Source document =>
The ornate spiny lobster, Panulirus ornatus, is an endangered species found on coral reefs and inshore habitats widely distributed in China, the South Pacific, and the Indian Ocean (Fig. 1a,b). In global aquaculture, it ranks as one of the most valued and highly priced fisheries⁵, and is consequently overexploited in unregulated fisheries^6,7. On February 5, 2021, the ornate spiny lobster (P. ornatus) was classified as a Second Class species on China’s National Key Protected Wild Animals List—a notable conservation milestone, making P. ornatus the first crustacean to be recognized and included in this crucial protection list⁸. Like many other valued marine species around the globe, the ornate spiny lobster population faces several critical threats, including marine environmental pollution, injuries from fishing activities, loss of vital habitats, and a decline in fish resources⁹. The combined effects of global climate change and human activities exacerbate these challenges, posing significant risks to the survival and health of lobsters¹⁰. In conclusion, the population size of P. ornatus is in decline, and the pursuit of further conservation measures for these species is imperative.

Previous attempts to sequence the genome of this species resulted in an incomplete and fragmented assembly, with an estimated genome size of 3.23 Gb compared to the actual assembled genome size of 1.93 Gb and a contig N50 of 5,451 bp, limiting the depth of potential research¹¹. Here, we successfully achieved the first chromosome-level genome assembly for an endangered lobster species by integrating a combination of Illumina short reads, PacBio long read DNA sequencing, and Hi-C technology (Fig. 2). The project amassed 182.90 Gb of Illumina short-read data, 115.67 Gb of PacBio continuous long read data, and 456.71 Gb of Hi-C data, culminating in an assembled genome size of 2.65 Gb and a scaffold N50 of 51.05 Mb (Tables 1 and 2). Our high-quality genome assembly enhances the genomic resources available for crustaceans and provides essential data for their further protection.

Table 1 Statistics of the sequencing data.

Full size table

Table 2 Assembly statistics of the ornate spiny lobster.

Exercise brief =>
Answer these questions using the lobster passage:
(a) On what date was P. ornatus classified as a Second Class species on China's National Key Protected Wild Animals List?
(b) How much PacBio continuous long read data did the project amass?
(c) What scaffold N50 did the new assembly achieve?
Rely solely on the lobster passage above.

Stored records
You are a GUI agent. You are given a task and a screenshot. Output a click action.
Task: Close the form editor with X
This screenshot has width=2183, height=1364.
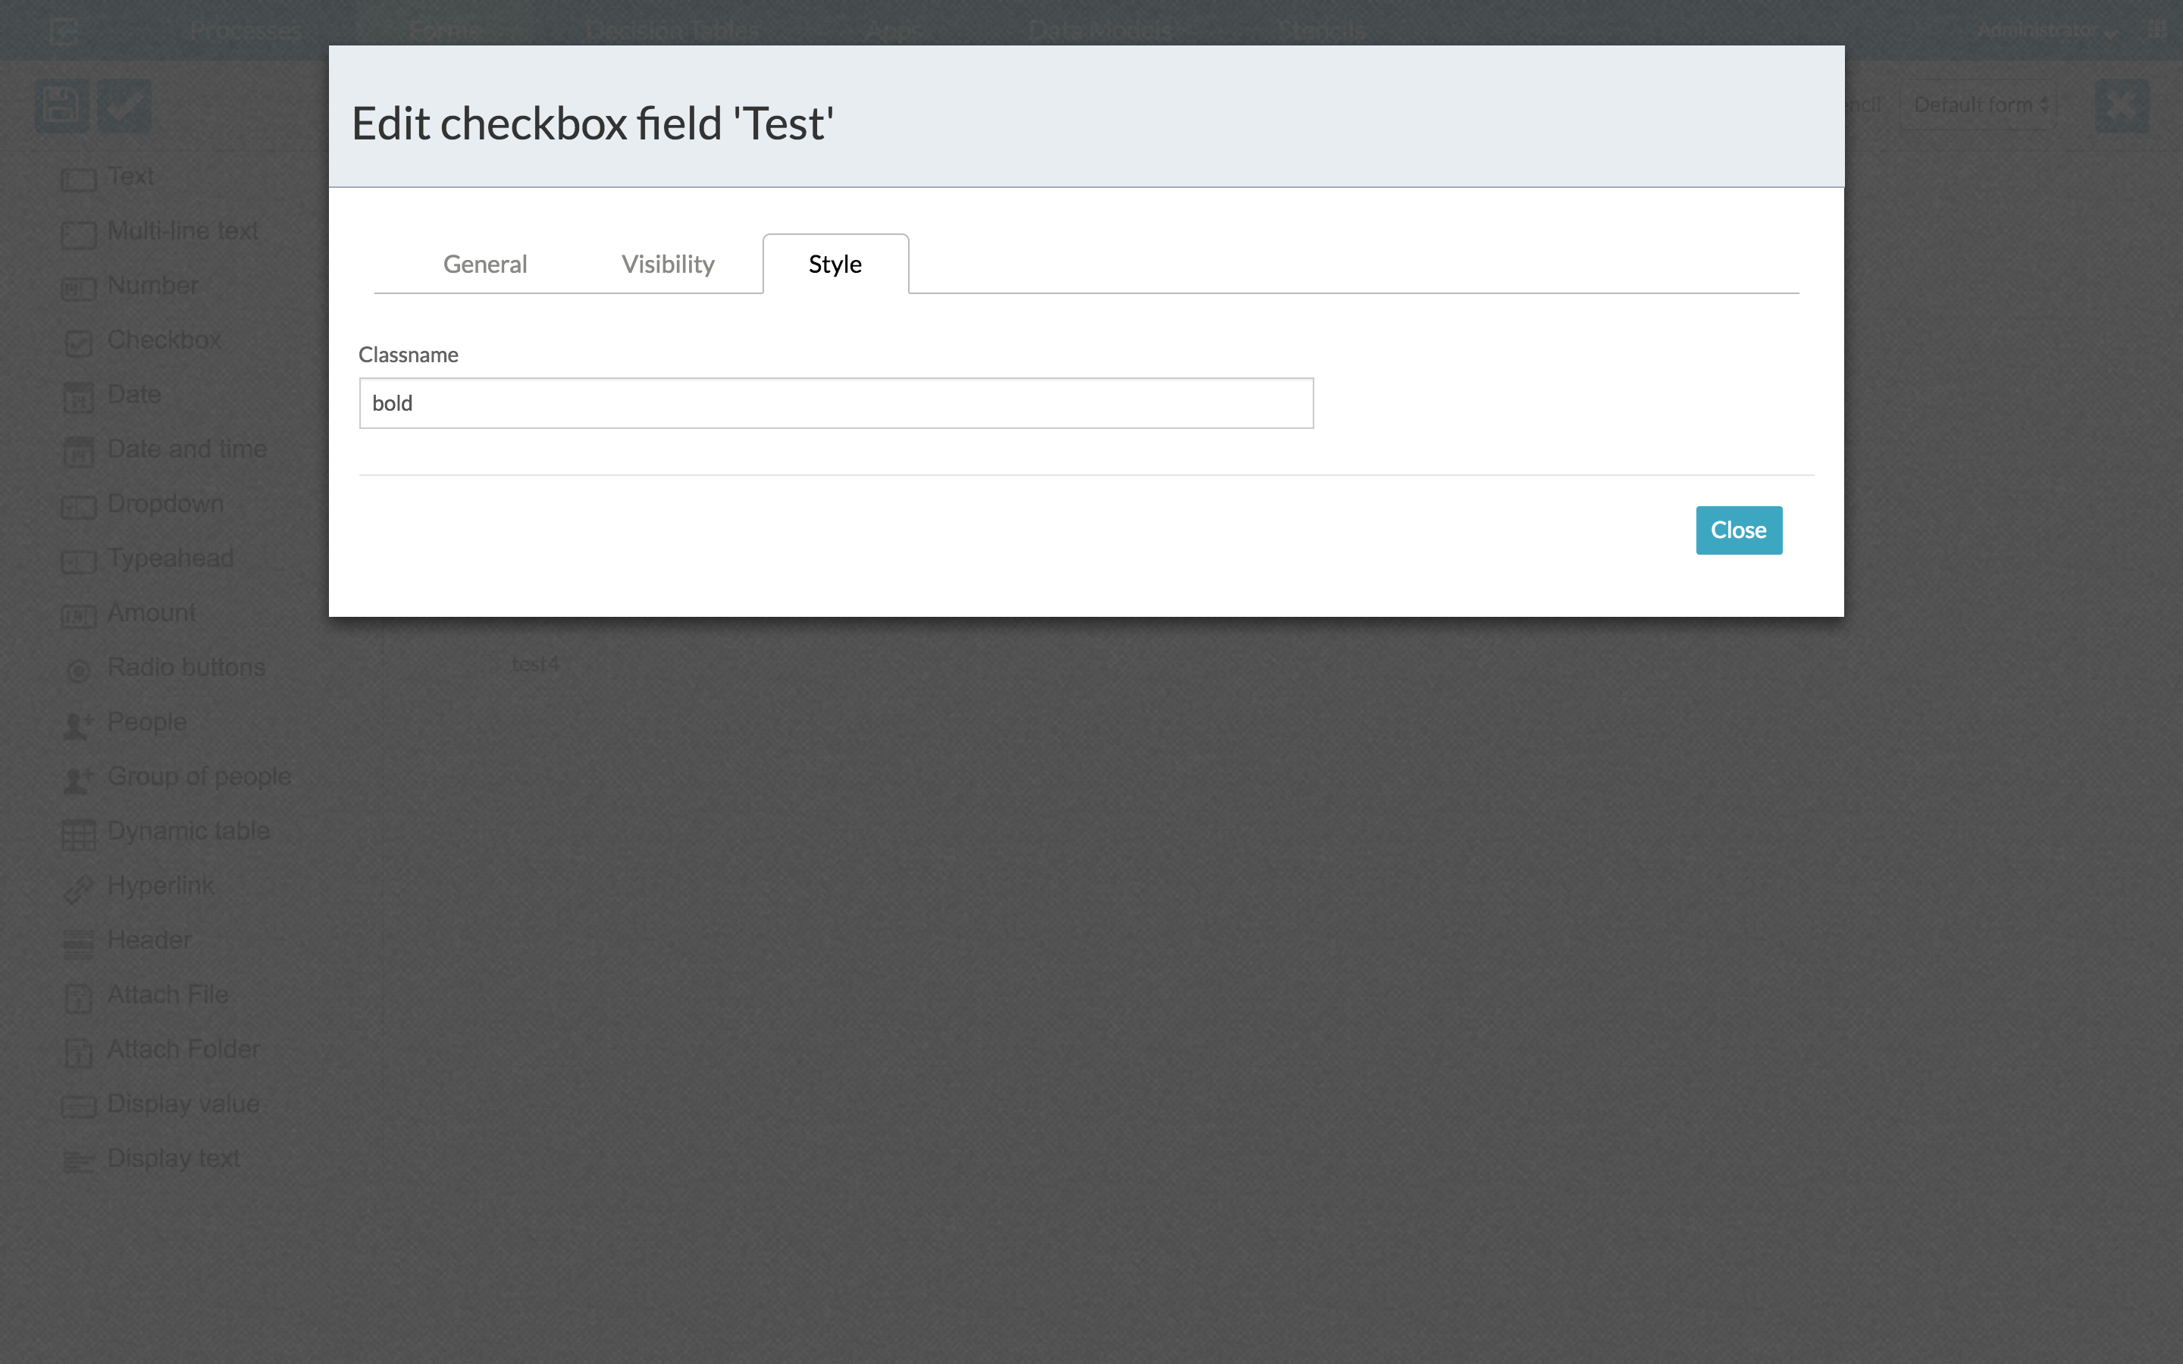coord(2122,106)
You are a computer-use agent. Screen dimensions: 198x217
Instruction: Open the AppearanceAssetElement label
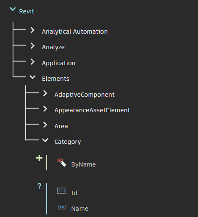point(92,110)
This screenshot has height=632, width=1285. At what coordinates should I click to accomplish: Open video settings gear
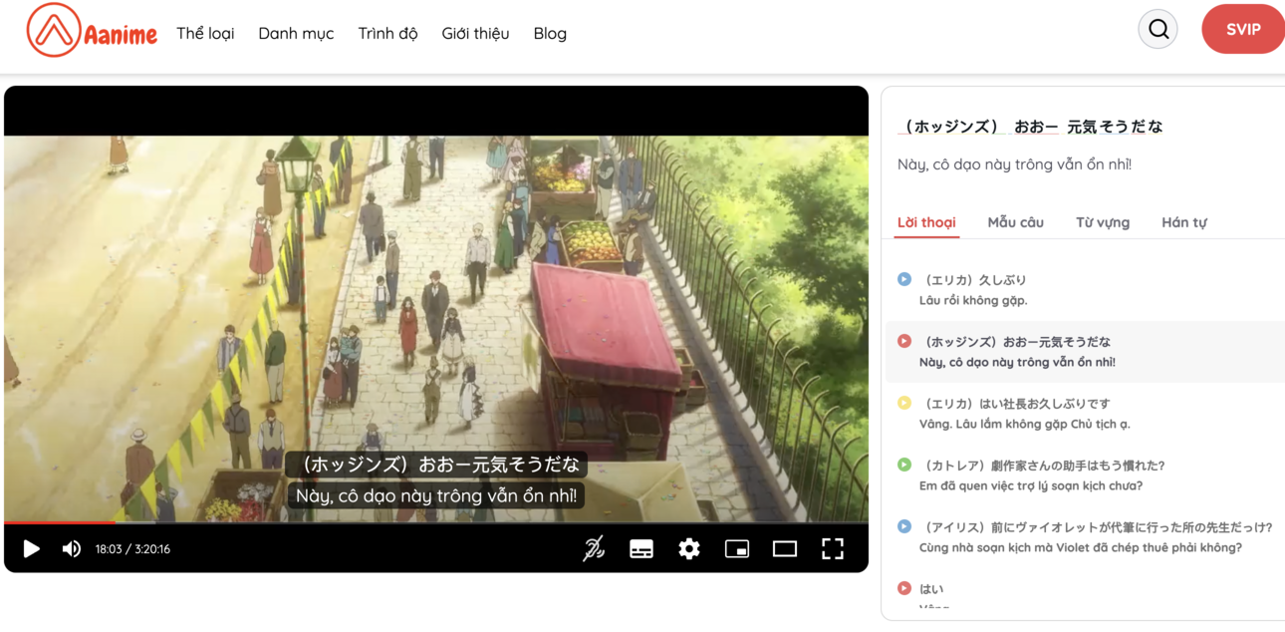point(689,548)
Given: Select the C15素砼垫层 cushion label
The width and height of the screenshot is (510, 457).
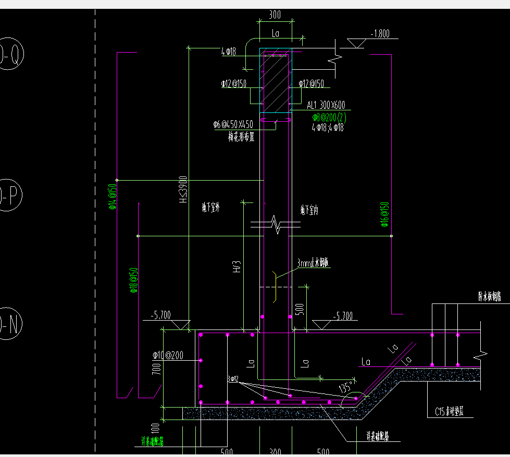Looking at the screenshot, I should [x=449, y=412].
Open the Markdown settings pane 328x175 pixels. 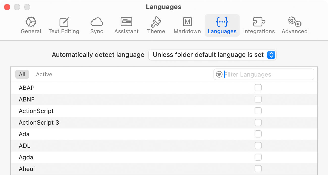point(187,25)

Answer below =>
(a) February 5, 2021
(b) 115.67 Gb
(c) 51.05 Mb